◆ **Raw data**

*** Block opens ***

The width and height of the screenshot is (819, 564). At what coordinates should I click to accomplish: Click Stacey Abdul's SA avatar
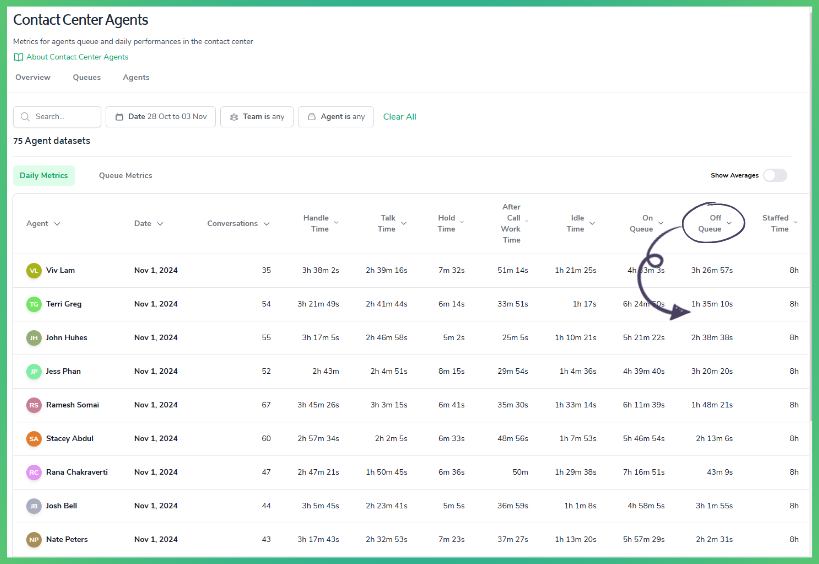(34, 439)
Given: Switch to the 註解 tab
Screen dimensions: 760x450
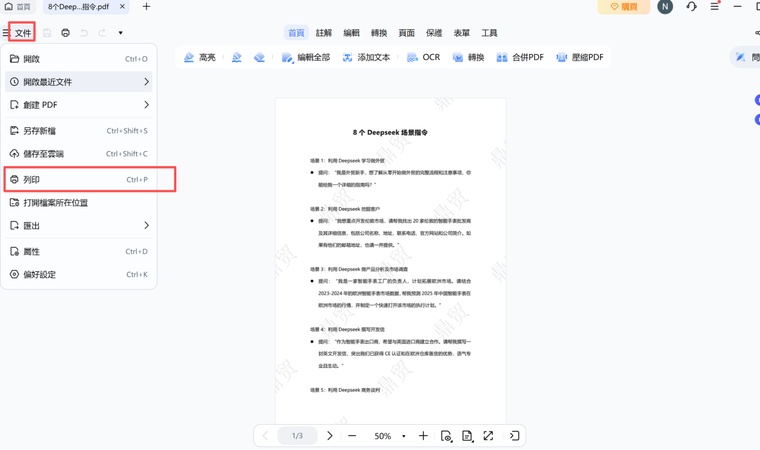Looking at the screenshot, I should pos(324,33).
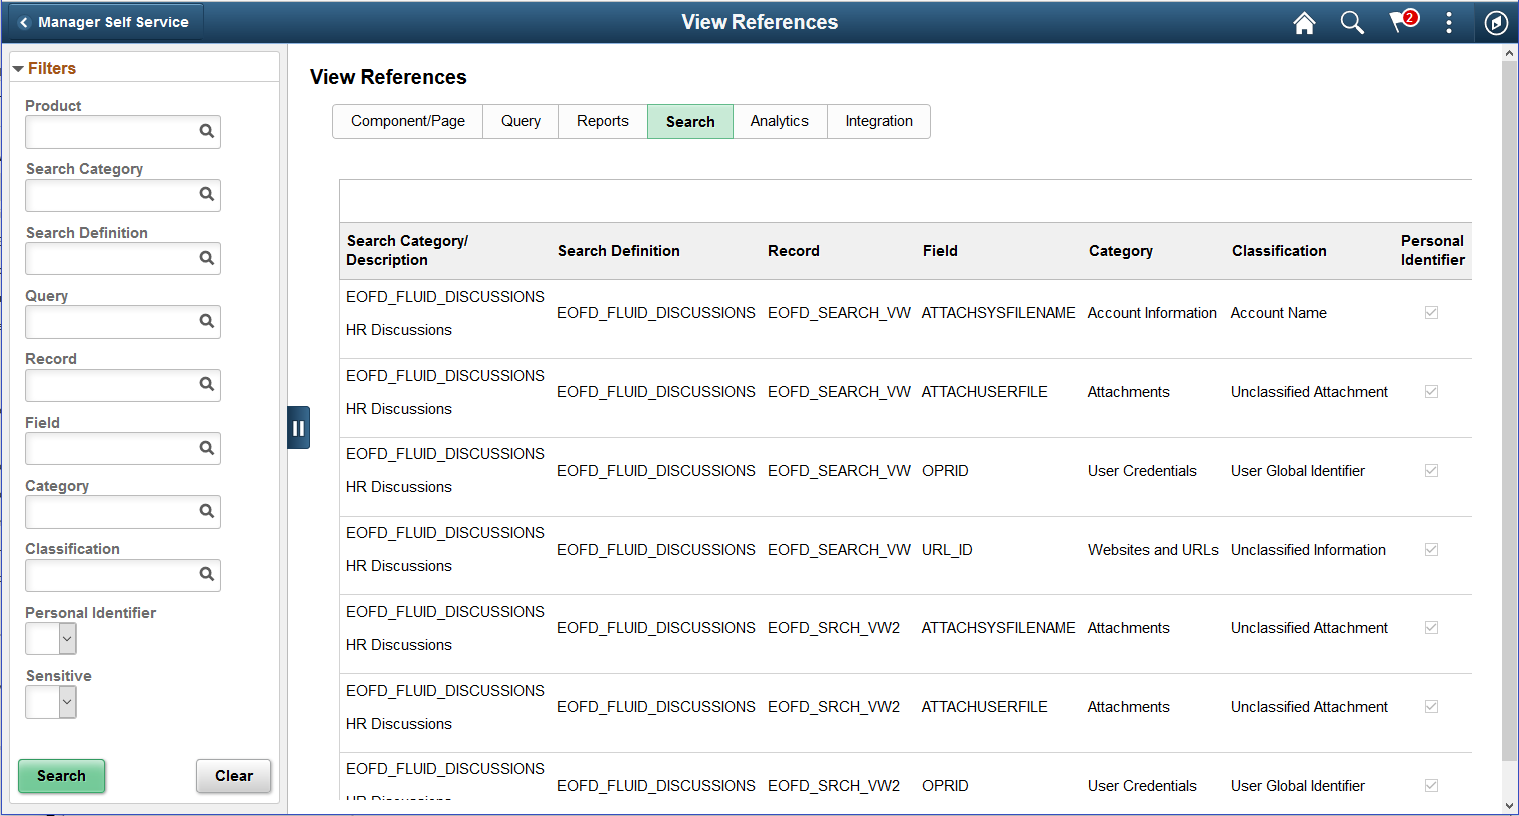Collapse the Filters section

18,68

*** Block closes ***
*** Block opens ***

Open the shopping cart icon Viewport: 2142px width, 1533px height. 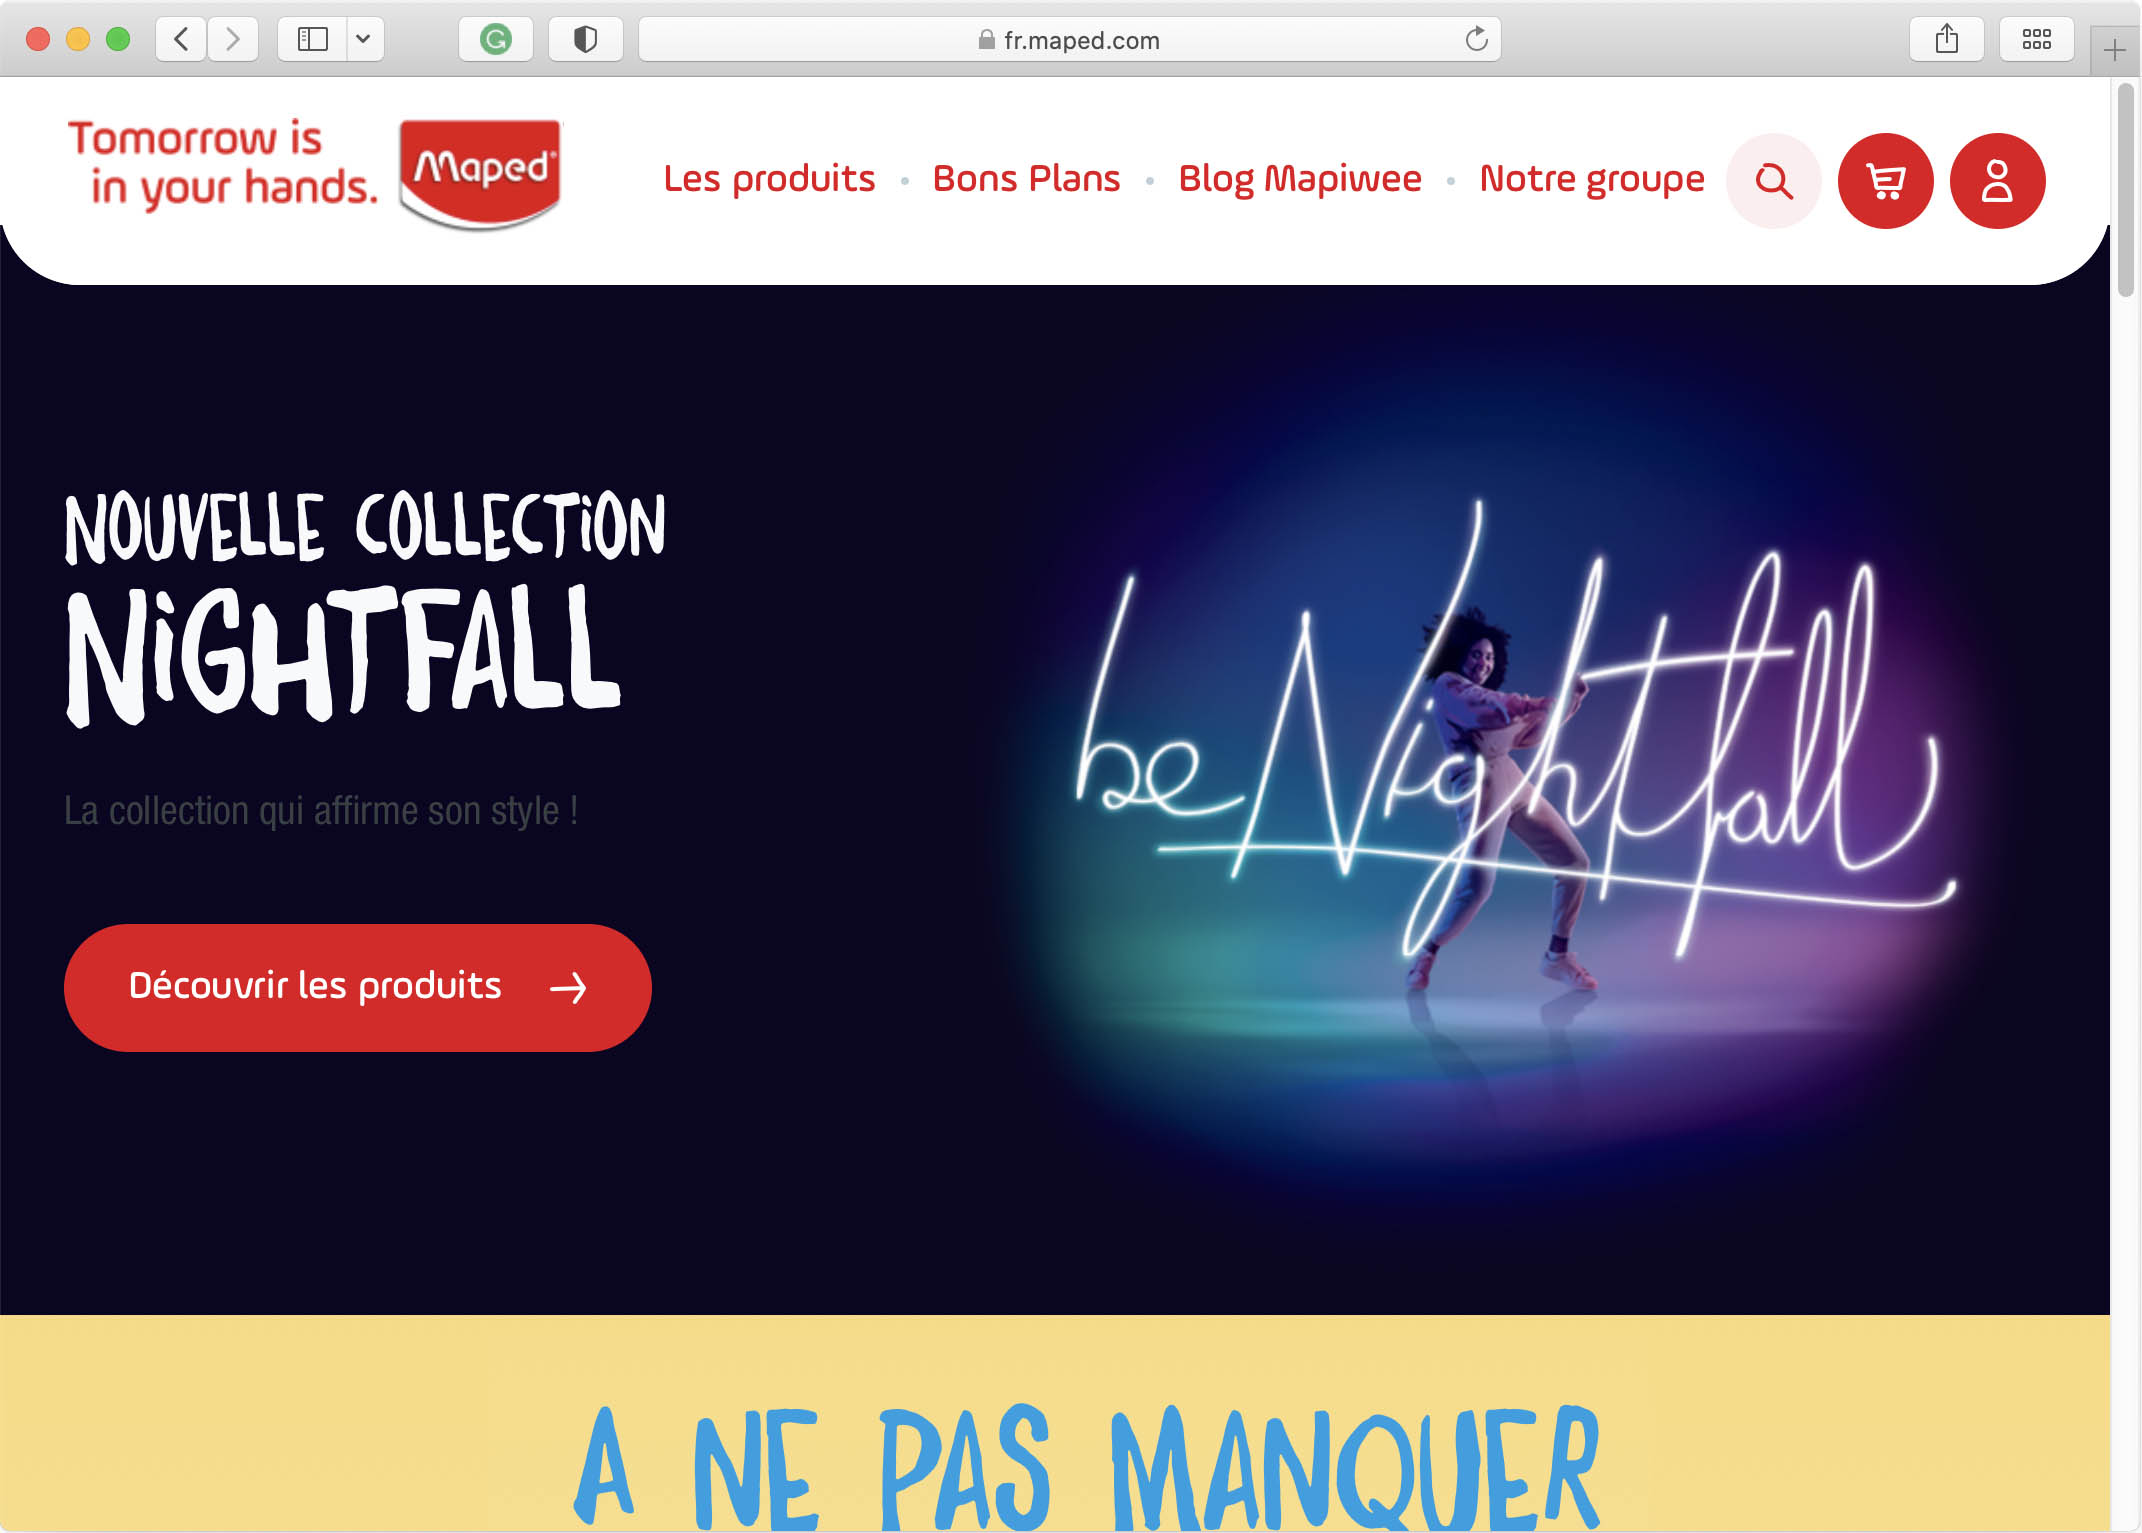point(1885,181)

*** Block closes ***
*** Block opens ***

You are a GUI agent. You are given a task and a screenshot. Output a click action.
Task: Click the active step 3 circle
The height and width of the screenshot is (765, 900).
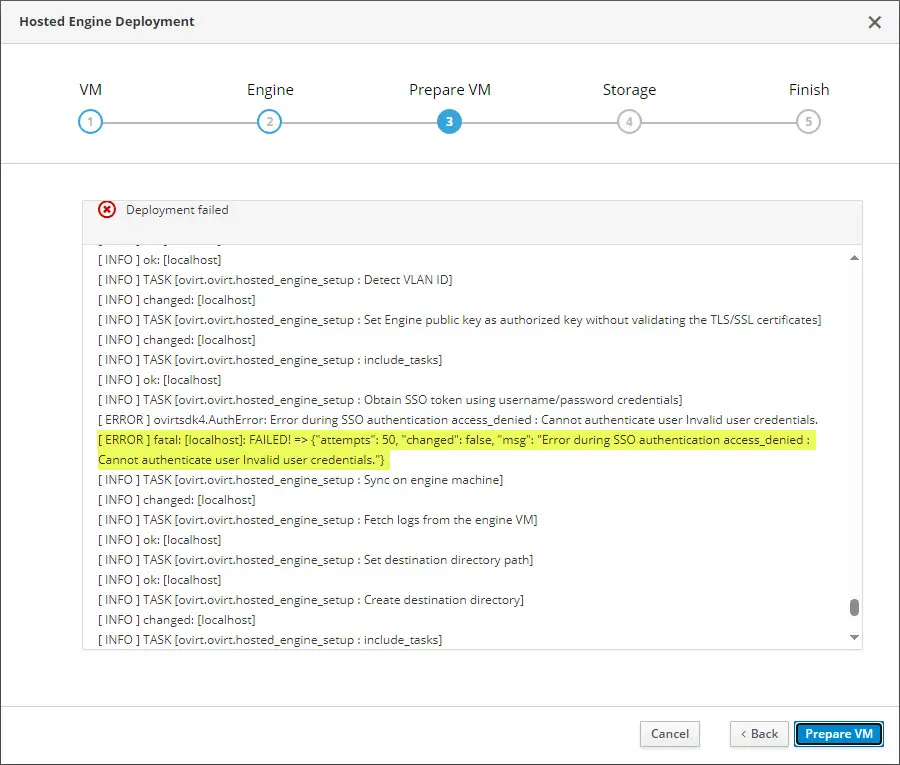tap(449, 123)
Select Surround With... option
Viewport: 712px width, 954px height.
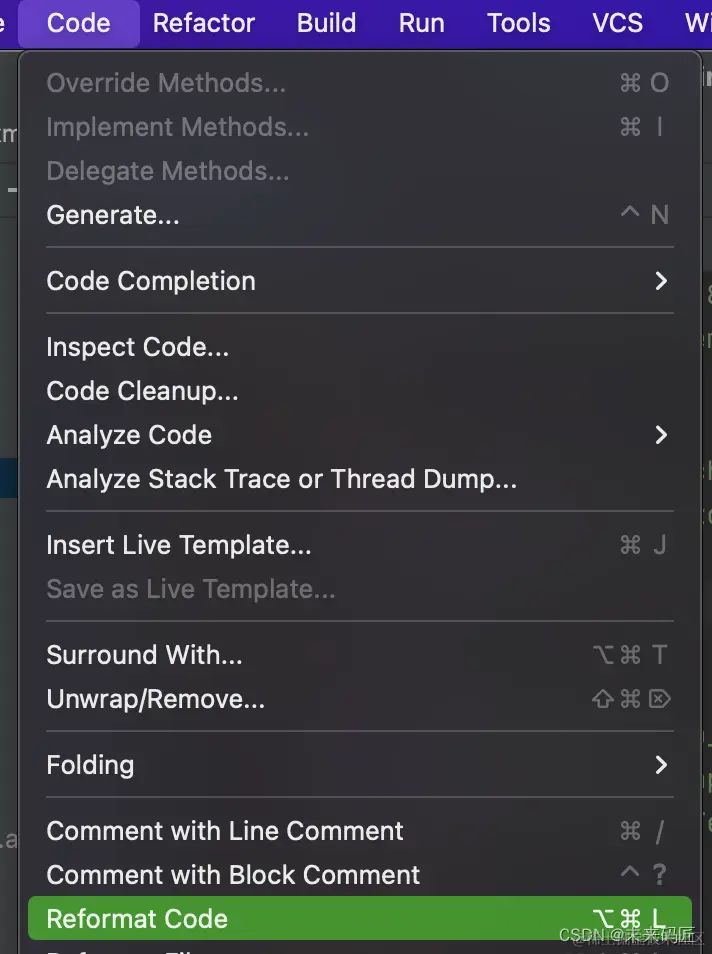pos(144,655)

*** Block closes ***

◆ **About this task**
Every line above between the one containing "The width and" and the one containing "Given: Switch to the 註解 tab", those two included, is to be printed exactly. No pictures go into the copy.

◆ **Result of the task**
The width and height of the screenshot is (819, 564). At what coordinates should I click to accomplish: Click Stacey Abdul's SA avatar
(34, 439)
Given: Switch to the 註解 tab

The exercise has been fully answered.